Trump complains that there is a trade deficit with the UK (and EU).

He sees the new trade deal as an opportunity to address that.....HmmConfused

jasjas1973 · 17/01/2020 20:36

"the issue of brexit" covers a multitude of sins.

Also, initial polling after the GE gave exactly the opposite - it was the leadership of Labour that really mattered to former labour voters, this appeared to be backed up by labour activists on the doorstep.

Scarily, if it really is Brexit, then we are stuck with the tories for a decide or more.

ListeningQuietly · 17/01/2020 20:43

I talked to a colleague this week about the Labour manifesto.
He'd voted Tory after latching onto the nationalising Rail promise

he'd missed the fact that its based on SNCF and Deutche Bahn
because Labour utterly failed to sell some of their top ideas as "tried and tested"
wazzocks

I am now crossing fingers and toes that those with a vote on the matter choose pragmatism over ideology

DGRossetti · 17/01/2020 21:38

There was an article a while back noting that US trade tariffs have very little effect at the state level where you have 50 disparate economies to sell too.

BigChocFrenzy · 17/01/2020 21:42

ntbo, Trump wants to reduce the US trade deficit with the UK, not increase it

Even without his small fingers in the way, the USA has long had many NTBs (Non-Tariff Barriers) that UK companies will have to work hard to overcome

International Trade Barrier Index

Singapore is #1, no surprise, the ERG dream

The UK is doing well at #8, ahead of some E27 countries, behind a few others
BUT ...
the USA is at #54 !

So much for Tory admiration of the USA model of "free" trade
They have so many barriers, especially at state level.
Even between US states in some cases.

Westministenders: Canada Plus and the Transition Phase
ListeningQuietly · 17/01/2020 21:42

DGR
Drive from Massachusetts into New Hampshire and see border issues writ large

Mistigri · 17/01/2020 22:08

Vital, could, ifs and maybe's

What the actual fuck did I just read?

These people are such fucking amateurs.
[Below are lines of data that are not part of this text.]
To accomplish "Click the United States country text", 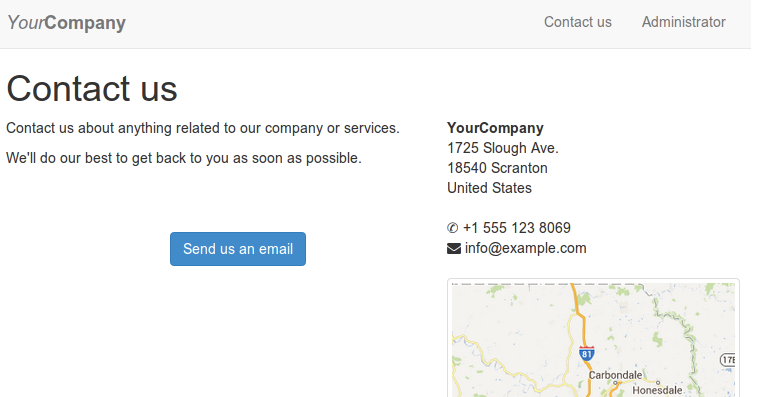I will 490,188.
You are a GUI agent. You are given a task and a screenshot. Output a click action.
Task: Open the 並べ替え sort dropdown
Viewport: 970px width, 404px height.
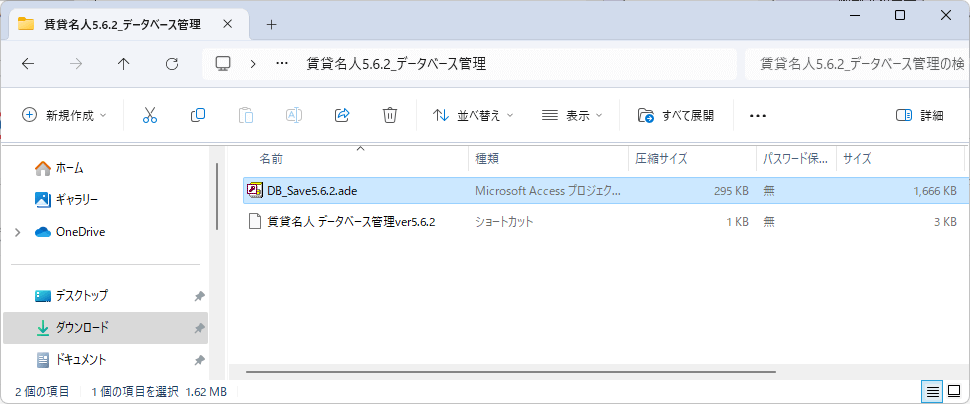click(x=472, y=115)
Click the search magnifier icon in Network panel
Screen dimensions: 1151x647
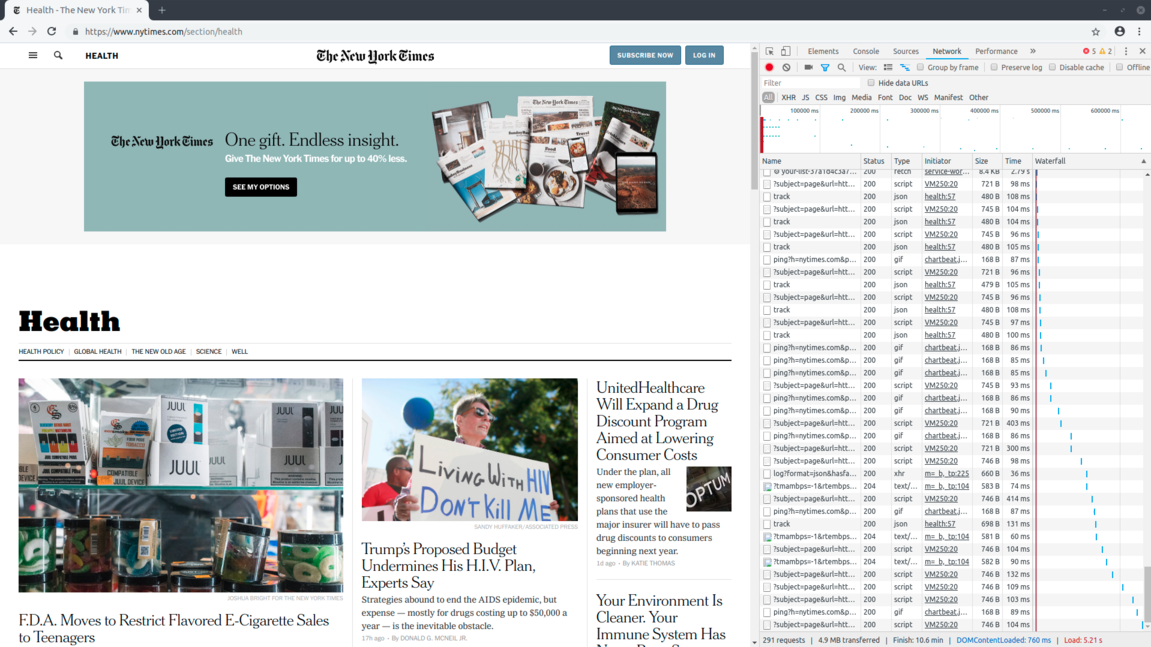click(x=841, y=66)
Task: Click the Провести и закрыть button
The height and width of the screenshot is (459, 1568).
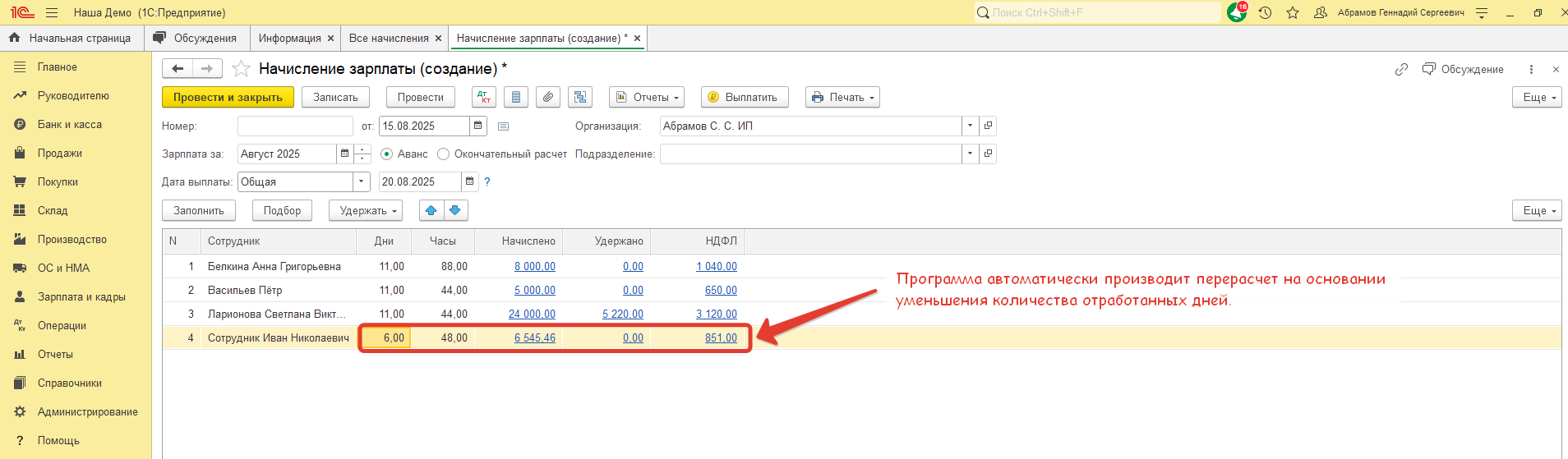Action: tap(228, 97)
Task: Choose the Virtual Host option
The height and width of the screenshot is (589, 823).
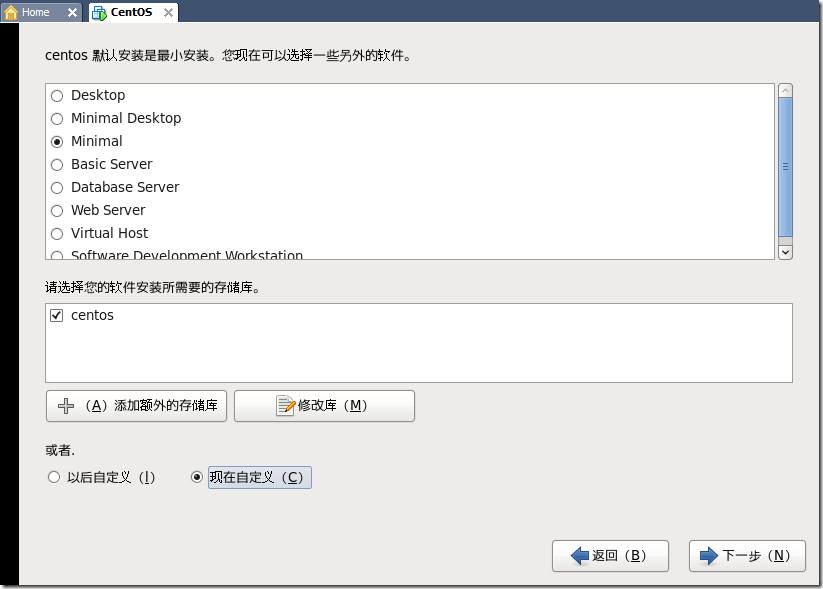Action: pos(57,234)
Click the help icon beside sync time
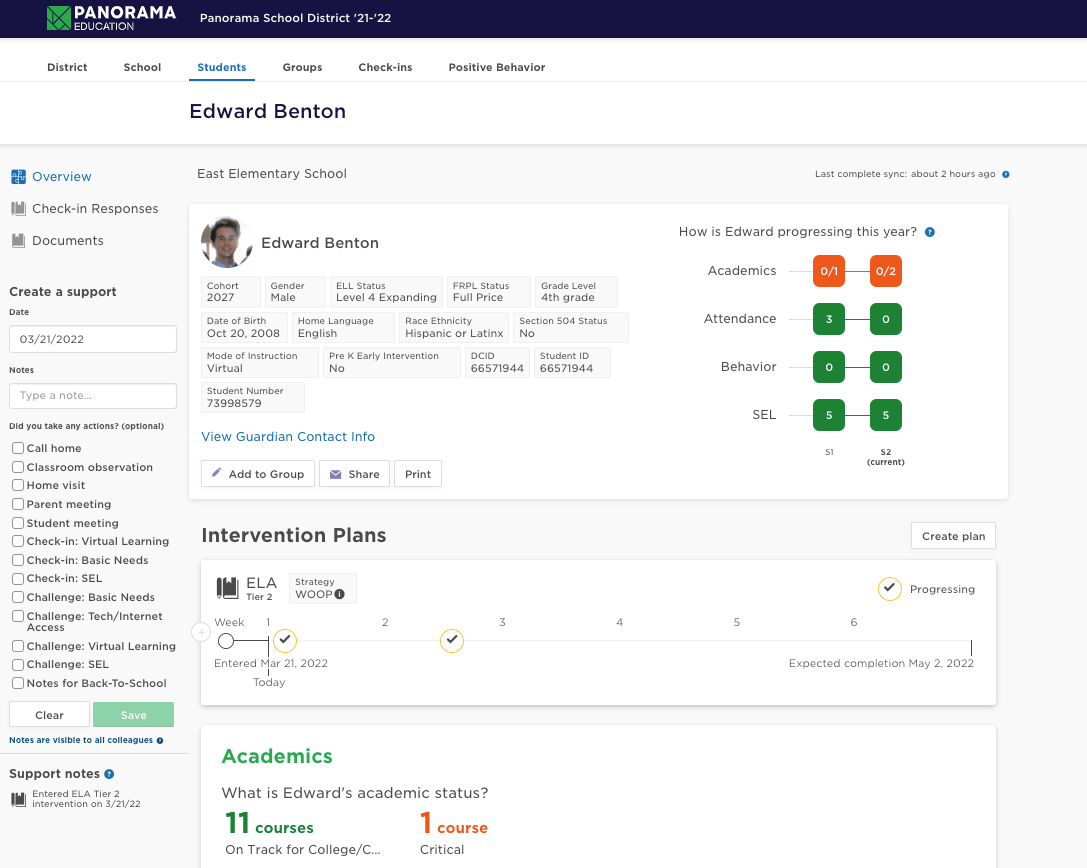Image resolution: width=1087 pixels, height=868 pixels. tap(1005, 174)
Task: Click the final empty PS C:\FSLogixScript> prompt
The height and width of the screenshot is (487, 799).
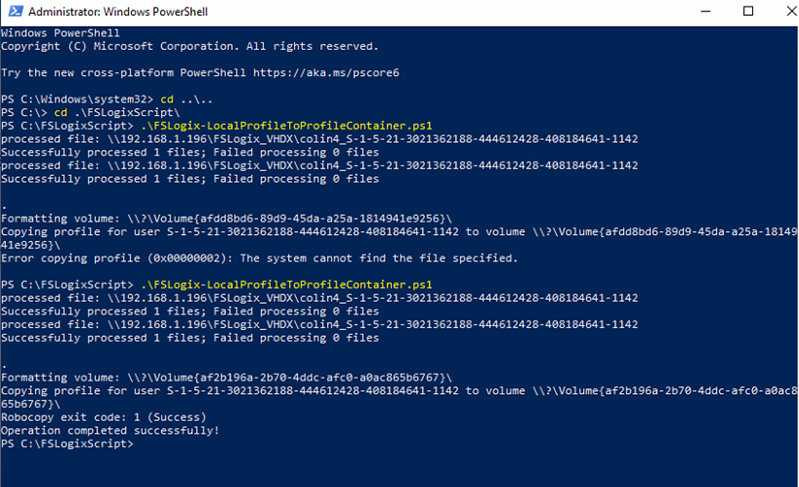Action: [67, 443]
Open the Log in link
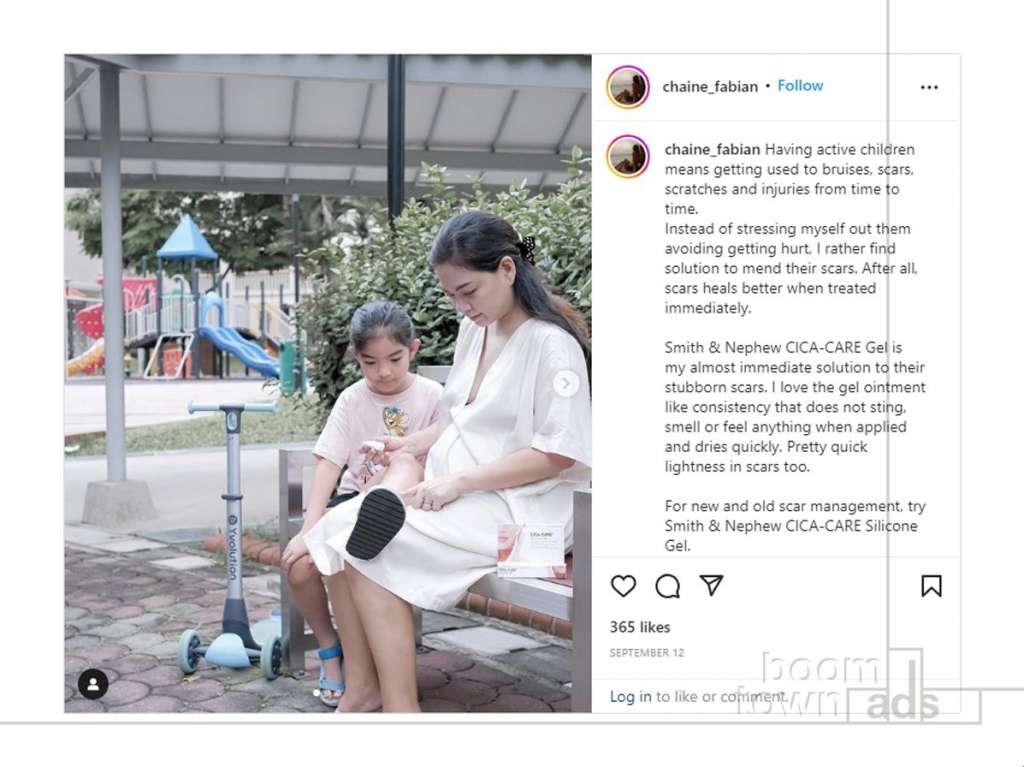The width and height of the screenshot is (1024, 767). [630, 696]
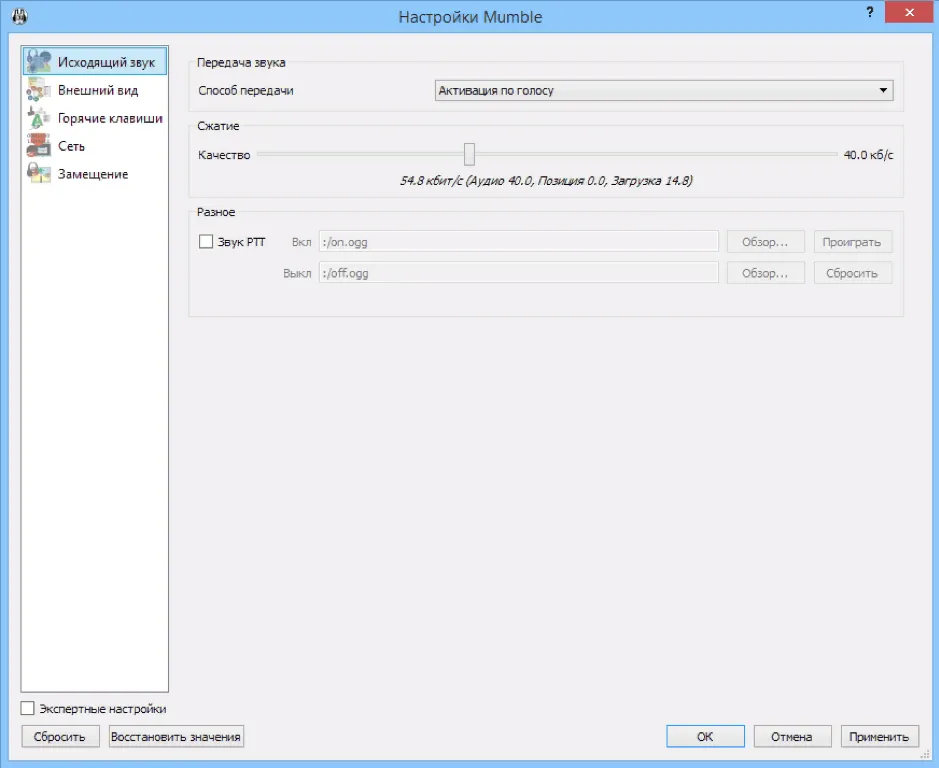Click the Mumble app icon in title bar
Screen dimensions: 939x768
(x=20, y=16)
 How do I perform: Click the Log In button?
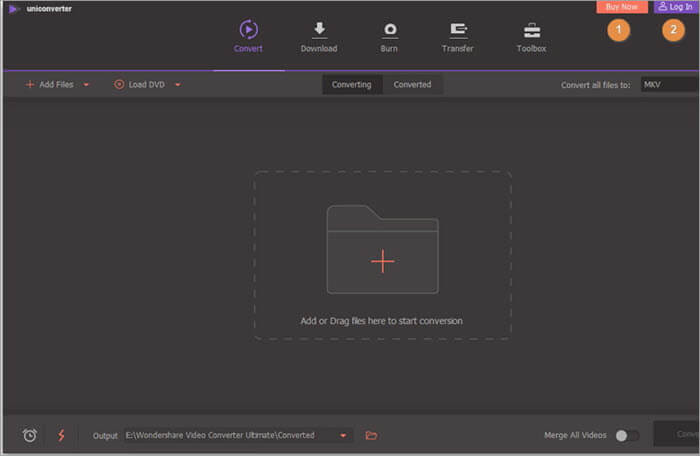coord(674,7)
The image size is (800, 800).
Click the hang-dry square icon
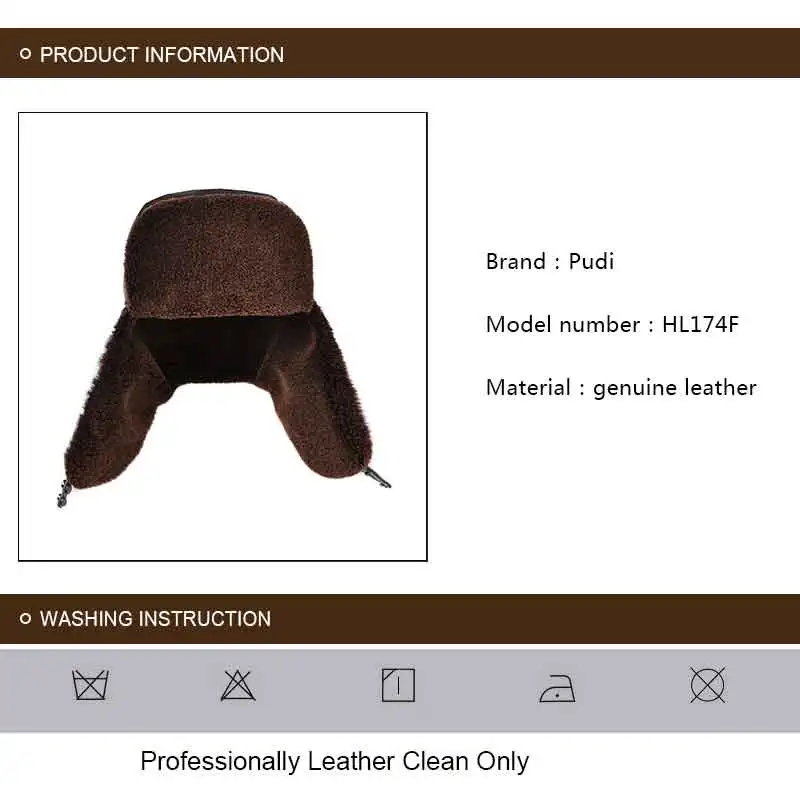[x=398, y=685]
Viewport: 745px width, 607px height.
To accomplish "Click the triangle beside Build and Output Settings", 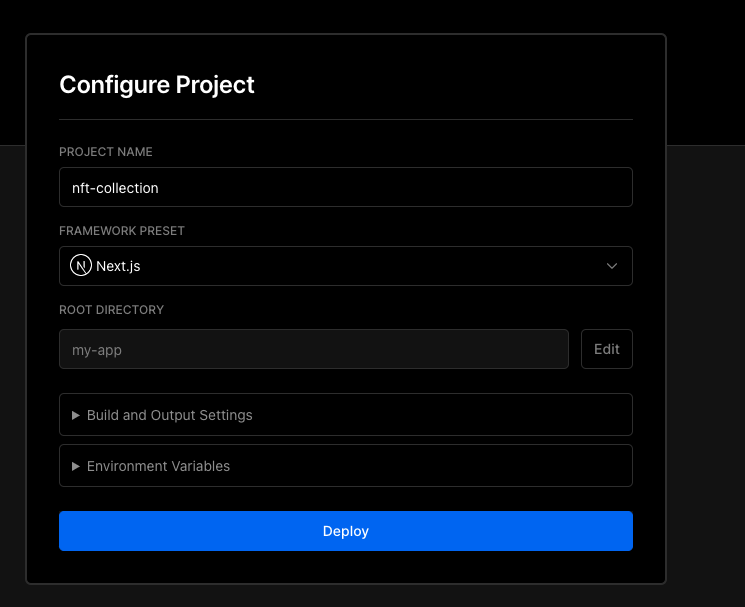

They think it's a game. It's not. They are playing with people's livelihoods and lives.

I hold them and all who voted for them in utter contempt.

Mistigri · 17/01/2020 22:09

DH is from the potteries.

I suppose the best that can be said is that they will get what they voted for.

Peregrina · 17/01/2020 22:20

Mistrigri, I can second both of your last posts, except the DH being from the Potteries. Mostly decent hard working folk, if they think Boris Johnson is interested in them, I am afraid I though, 'bloody fools'.

Now an old fashioned Tory like Michael Heseltine, would have tried to do something.

howabout · 17/01/2020 22:32

Collaboration and centralisation are rather different
as you well know

Precisely. The EU tends towards Centralisation and harmonisation not collaboration and co-operation.

ListeningQuietly · 17/01/2020 22:38

The EU tends towards Centralisation and harmonisation not collaboration and co-operation.
Evidence please ?

ListeningQuietly · 17/01/2020 22:47

Dear westmisterenders
on the "Arms" I've been accused of having a post about Corbyn/Neill which upset everybody
OK I drink a fair bit but that passed me by
anybody got a time stamp?

Mistigri · 17/01/2020 22:53

Listening, at a guess this is just someone flying a kite to telling porkies. Unless it's a weird stalky type who makes notes.